We are aware that classifications of diseases always remain arbitrary to some degree. However, using the GBD classification, we relied on a classification established by globally renowned health institutions (WHO, Harvard University) and therefore probably represent one of the most solid common grounds globally.

Regardless of dimension (identity/attraction/behavior), each individual with a minoritized sexual orientation is prone to experience minority stress. However, due to both self-perception and perception of society, the degree of minority stress may vary depending on the dimension of sexual orientation. In the framework of Lick et al., ¹ varying levels of minority stress may affect an individual’s mental and physical health. To be as systematic as possible, we therefore considered different dimensions of sexual orientation as distinct units of analysis. Hence, we concentrated on one of them (identity), enhancing the precision of our findings.

Furthermore, the vast majority of samples rely on large, representative health surveys providing a solid database. The sampling weights used to account for the complex survey designs in most studies increase the likelihood of a racially and ethnically diverse sample rather than an almost entirely white sample of SMW. However, we hope for more future studies that explicitly promote intersectional approaches.

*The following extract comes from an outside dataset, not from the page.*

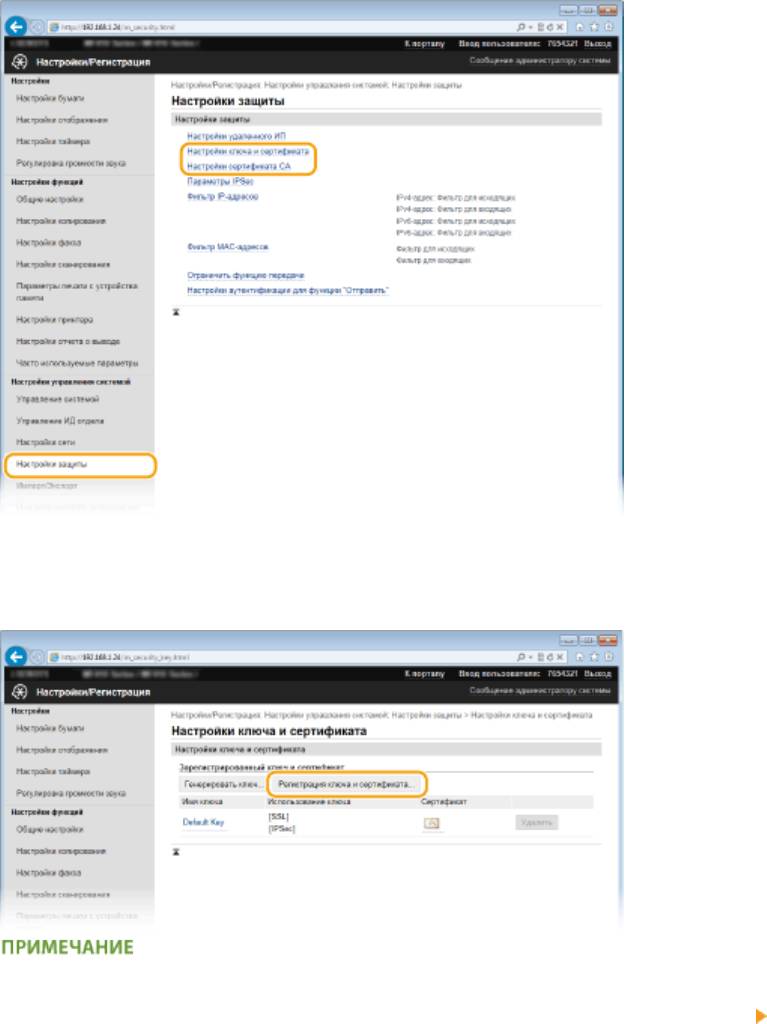Image resolution: width=767 pixels, height=1024 pixels.
Task: Open Фильтр IP-адресов link
Action: coord(222,198)
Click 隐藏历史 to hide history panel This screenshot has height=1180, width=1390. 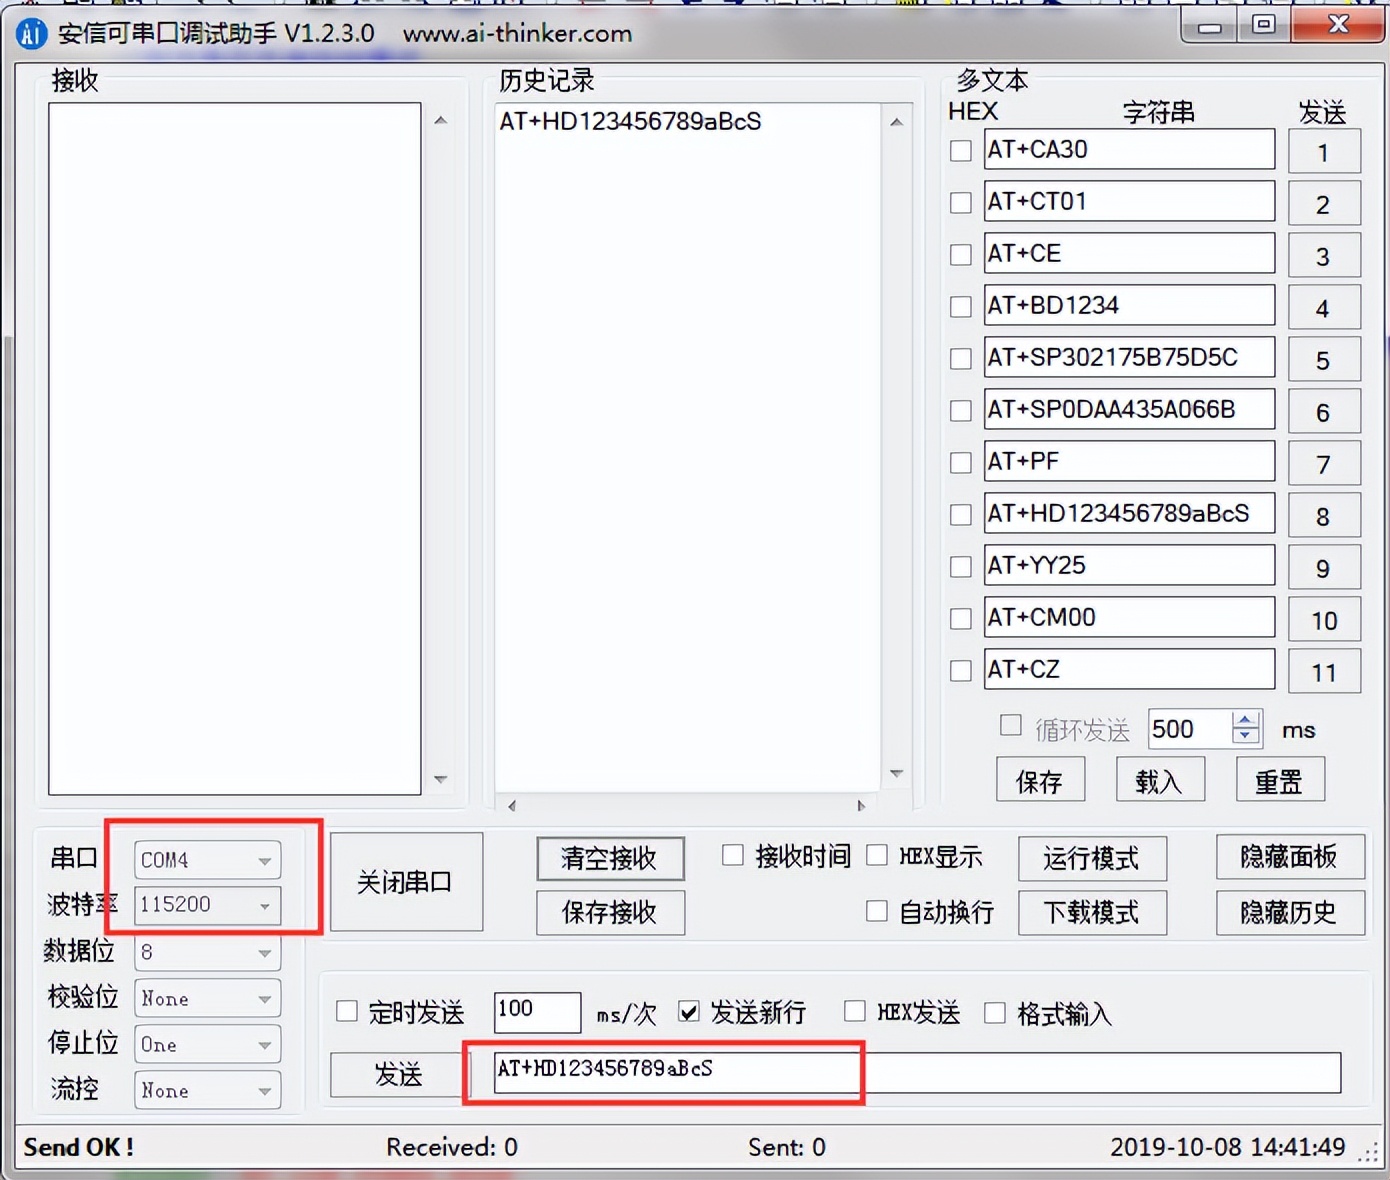point(1290,912)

Implications for future research

This review may encourage further research, especially regarding different subgroups. Why do bisexual women tend to be at higher risk for some of the stress-related conditions such as asthma? Is higher minority stress the main cause, and what alternative explanations are there? Longitudinal studies may provide answers. We mostly found higher heterogeneity in meta-analyses across than within subgroups, underscoring the need to look at the subgroups separately. The results on hypertension and diabetes revealed the importance of accounting for diverse realities of life, for example, by collecting data on pregnancy-related conditions separately. We suggest further exploring of underlying mechanisms: are the lungs particularly at risk of suffering from minority stress? We have mentioned smoking and stress as potential influencing factors. However, these factors are also known to increase CVDs and we did not find elevated CVD rates in SMW. We question the specific mechanisms behind the elevated asthma rates and advocate for further research on this issue. Would the results resemble or differ if other dimensions of sexual orientation (attraction/behavior) were considered? Prior studies identified sexual identity as the primary measure associated with discrimination. ²² However, it has also been shown that this measure misses individuals with same-sex attraction/behavior, who also face discrimination. ²² Thus, we advocate for systematic reviews on attraction and behavior, especially for specific conditions where data on sexual identity was scarce (e.g. oral disorders, acne). Large differences, but only from a single study each, were found for some conditions (e.g. periodontitis, acne)—more comparisons are needed to provide more reliable statements. Regarding acne, we have pointed out the potential higher testosterone levels in SMW as a possible explanatory factor. It might be useful to explore how testosterone levels could also be influencing some of the other results found. There were two studies^40,63 that explicitly took ethnicity into account: we need more studies that include intersectional approaches, that account for multiple dimensions of discrimination that some SMW face, such as race, ethnicity, class, or gender identity. Also, more data on, for example, pansexual, asexual, and queer women would be desirable.